● **EXERCISE OBJECTIVE**
In the cruise blog entry below, retype the passage between "Another member of" and "signing up on it!)", inclusive.
-- start TEXT SHOWN --
Another member of Cruise Critic suggested that I might be able to catch up on the blog if I submitted only one entry combining new information on all the cities we have previously visited. So that's what I am doing with several photographs attached from each place. (If you do not know what Cruise Critic is, it is a website at cruisecritic.com. If you are taking a cruise, you should not leave home and start sailing without signing up on it!)

GUAM: Where America's Day Begins and Where We Took a Self-Guided Tour--March 6, 2012
When we had taken a three-hour ship's tour of Guam in 2010, our tour guide told us that he wished we were on a six-hour tour because there were so many more sights to see. One of the members of Cruise Critic who had lived in Guam for three years could not think of anything else we should see. (He could hardly believe Guam had enough sights for a three-hour tour.) So we rented a car with Noemi and Sergio. Here is how our day went.

After taking the ship's shuttle to the Hyatt Hotel at 7:55 a.m. where we picked up our rental car, we headed directly to the Post Office at the Airport because we thought it would be less crowded than the one in town. We were the only people from the ship there but the line was still long. We did not leave the Post Office until 11 a.m. Then we drove to the best spot on our self-guide tour, Two Lovers Point. The two lovers were the daughter of the most powerful Charmaro chief and a Charmaro warrior. Unfortunately, the young woman's father wanted her to marry a Spanish Army Captain and forbade her to see her true love. The two lovers met one night with their plan to flee in a canoe. They heard the Spanish soldiers behind them who were searching for them. To escape, the lovers tied their long shining hair together in a knot and jumped off the cliff into the ocean. To this day, people claim to hear the whispers of the two lovers upon the waves proclaiming their undying love. Visitors leave luggage tags on the railing with hearts and locks. The spectacular view was well worth the $3 per person admission charge.

Other sights we stopped at for photo-ops were Sella Bay Overlook, the Magellan Monument that was an unimpressive green and white pillar, Bear Rock and Inarajan Natural Pond filled with fish for snorkelers. When we returned our car at the Hyatt, we had the pleasure of waiting in a long line with at least half the passengers on the ship for a shuttle to return to the Pacific Princess for our sailaway.
-- end TEXT SHOWN --
-- start PROVIDED DATA --
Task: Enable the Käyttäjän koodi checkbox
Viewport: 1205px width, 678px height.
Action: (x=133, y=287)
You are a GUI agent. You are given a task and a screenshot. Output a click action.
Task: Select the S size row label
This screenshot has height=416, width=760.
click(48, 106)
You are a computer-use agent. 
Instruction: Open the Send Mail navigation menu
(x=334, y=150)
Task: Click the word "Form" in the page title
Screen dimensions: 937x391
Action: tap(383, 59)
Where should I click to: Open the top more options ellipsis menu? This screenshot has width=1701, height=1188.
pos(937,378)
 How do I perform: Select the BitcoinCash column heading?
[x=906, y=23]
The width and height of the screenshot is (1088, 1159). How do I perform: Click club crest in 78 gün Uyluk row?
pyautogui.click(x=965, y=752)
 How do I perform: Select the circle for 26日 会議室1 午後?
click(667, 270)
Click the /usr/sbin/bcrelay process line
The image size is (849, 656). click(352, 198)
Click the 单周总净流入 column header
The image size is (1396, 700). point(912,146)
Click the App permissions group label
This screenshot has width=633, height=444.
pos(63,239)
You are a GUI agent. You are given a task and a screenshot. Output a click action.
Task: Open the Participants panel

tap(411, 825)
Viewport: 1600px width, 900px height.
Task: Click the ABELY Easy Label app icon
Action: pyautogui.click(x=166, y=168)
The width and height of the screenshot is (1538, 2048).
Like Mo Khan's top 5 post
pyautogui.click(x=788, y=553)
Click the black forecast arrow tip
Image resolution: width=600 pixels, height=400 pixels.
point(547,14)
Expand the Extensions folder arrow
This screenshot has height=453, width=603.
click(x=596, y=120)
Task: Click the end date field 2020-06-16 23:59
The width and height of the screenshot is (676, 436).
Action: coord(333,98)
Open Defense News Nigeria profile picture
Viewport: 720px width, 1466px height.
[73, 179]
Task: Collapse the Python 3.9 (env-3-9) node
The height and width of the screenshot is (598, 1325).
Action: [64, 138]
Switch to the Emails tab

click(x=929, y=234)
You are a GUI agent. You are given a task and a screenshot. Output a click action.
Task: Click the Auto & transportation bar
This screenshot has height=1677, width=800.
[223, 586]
-- end PROVIDED DATA --
● **FULL SOLUTION**
Another member of Cruise Critic suggested that I might be able to catch up on the blog if I submitted only one entry combining new information on all the cities we have previously visited. So that's what I am doing with several photographs attached from each place. (If you do not know what Cruise Critic is, it is a website at cruisecritic.com. If you are taking a cruise, you should not leave home and start sailing without signing up on it!)